Né en 1956 à Dejkouh de Sough dans la province de Kohkilouyeh va Boyer Ahmad, Panâhi fait ses études primaires dans son village. Adolescent, il s’installe à Qom pour étudier la théologie. Mais il abandonne ses études quelques mois plus tard pour aller à Téhéran. Habitant désormais la capitale, il suit des formations artistiques, avant d’être engagé par la télévision iranienne. Il réalise alors des jeux télévisés ainsi que quelques films. Il est déjà alors un bon connaisseur de la Nouvelle Poésie persane (she’r-e now). Comme Shâmlou, il est touché par l’évolution et la modernisation de la littérature contemporaine persane, et plus particulièrement de la poésie. D’après lui, le poète doit avant tout avoir une bonne connaissance générale des sciences et techniques de son temps. En tant qu’intellectuel, il est de son devoir de connaître la société et de se soucier de la santé sociale du peuple. Il doit également être prêt à s’engager directement, notamment en politique. Il doit ainsi savoir intervenir dans les affaires publiques. Panâhi est un philosophe dont la pensée est basée sur trois éléments : la raison, l’amour et l’amitié enfantine envers la mère.

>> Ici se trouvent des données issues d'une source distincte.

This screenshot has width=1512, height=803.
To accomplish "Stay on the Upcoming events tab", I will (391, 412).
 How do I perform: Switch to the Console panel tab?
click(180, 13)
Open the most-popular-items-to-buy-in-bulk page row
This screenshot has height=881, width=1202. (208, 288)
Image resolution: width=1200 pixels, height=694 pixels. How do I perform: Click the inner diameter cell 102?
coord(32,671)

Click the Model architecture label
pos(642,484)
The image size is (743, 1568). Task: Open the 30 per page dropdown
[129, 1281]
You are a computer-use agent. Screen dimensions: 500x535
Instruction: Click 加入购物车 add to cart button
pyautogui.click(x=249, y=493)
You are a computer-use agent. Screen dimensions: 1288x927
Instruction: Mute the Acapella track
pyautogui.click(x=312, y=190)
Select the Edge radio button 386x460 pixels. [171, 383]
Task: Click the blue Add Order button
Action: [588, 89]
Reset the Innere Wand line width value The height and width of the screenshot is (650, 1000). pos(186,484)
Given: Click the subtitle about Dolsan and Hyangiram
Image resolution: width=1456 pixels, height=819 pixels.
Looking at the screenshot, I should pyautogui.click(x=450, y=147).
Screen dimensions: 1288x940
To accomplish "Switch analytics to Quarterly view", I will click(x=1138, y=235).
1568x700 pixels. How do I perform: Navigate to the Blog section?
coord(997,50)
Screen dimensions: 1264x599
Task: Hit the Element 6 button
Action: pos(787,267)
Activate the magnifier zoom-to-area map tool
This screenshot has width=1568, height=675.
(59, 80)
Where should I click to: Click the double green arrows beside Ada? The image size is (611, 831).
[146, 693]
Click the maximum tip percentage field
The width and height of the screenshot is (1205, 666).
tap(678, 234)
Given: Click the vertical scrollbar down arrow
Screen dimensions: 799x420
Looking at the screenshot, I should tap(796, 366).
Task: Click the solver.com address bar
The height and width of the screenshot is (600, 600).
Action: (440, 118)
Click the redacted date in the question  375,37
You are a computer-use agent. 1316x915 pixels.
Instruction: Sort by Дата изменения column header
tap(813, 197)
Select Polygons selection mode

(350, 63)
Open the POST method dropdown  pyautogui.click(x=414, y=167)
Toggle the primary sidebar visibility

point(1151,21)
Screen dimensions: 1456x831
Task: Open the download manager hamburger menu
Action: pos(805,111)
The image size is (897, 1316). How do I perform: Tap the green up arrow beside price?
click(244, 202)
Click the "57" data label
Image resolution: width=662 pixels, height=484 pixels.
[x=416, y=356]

Son premier recueil poétique nommé Nâzi va man (Nâzi et moi) a été publié en 1995. Le livre a été réédité régulièrement et traduit en six langues. Sa poésie rappelle le style et les traits caractéristiques de la poésie romantique française. Elle repose sur trois thématiques principales : 1) l’amour de la nature ; 2) l’intérêt pour le passé et surtout pour l’enfance ; 3) l’exploration de l’univers intérieur et l’expression de soi avec force et émotion.

Hossein Panâhi est décédé en 2004 d’une crise cardiaque et a été inhumé dans sa ville natale, Sough.

 

Ô cœur naïf

Retournes-y (à l’ère enfantine)

Et en échange d’un morceau de kashk
 [6] noir et sale

Ecarte les moineaux

De l’entourage des grains de riz non décortiqués

Voilà ! Le sucre de la ville n’est qu’un mensonge

Notes

[1Le deuxième plus haut sommet des monts de Zagros à l’ouest de l’Iran. Son altitude est de 4 359 mètres.

[2Situé au centre de la province

[3Nasrâbâdi, Mohsen, Tazkereh-ye Nasrâbâdi (Anthologie de Nasrâbâdi), Téhéran, éd. Assâtir, 1998.

[4Poète et mystique originaire d’Ispahan (1692-1766).

[5Poète de l’époque afshâride, mort en 1783.

[6Crème acide obtenue à partir de petit lait.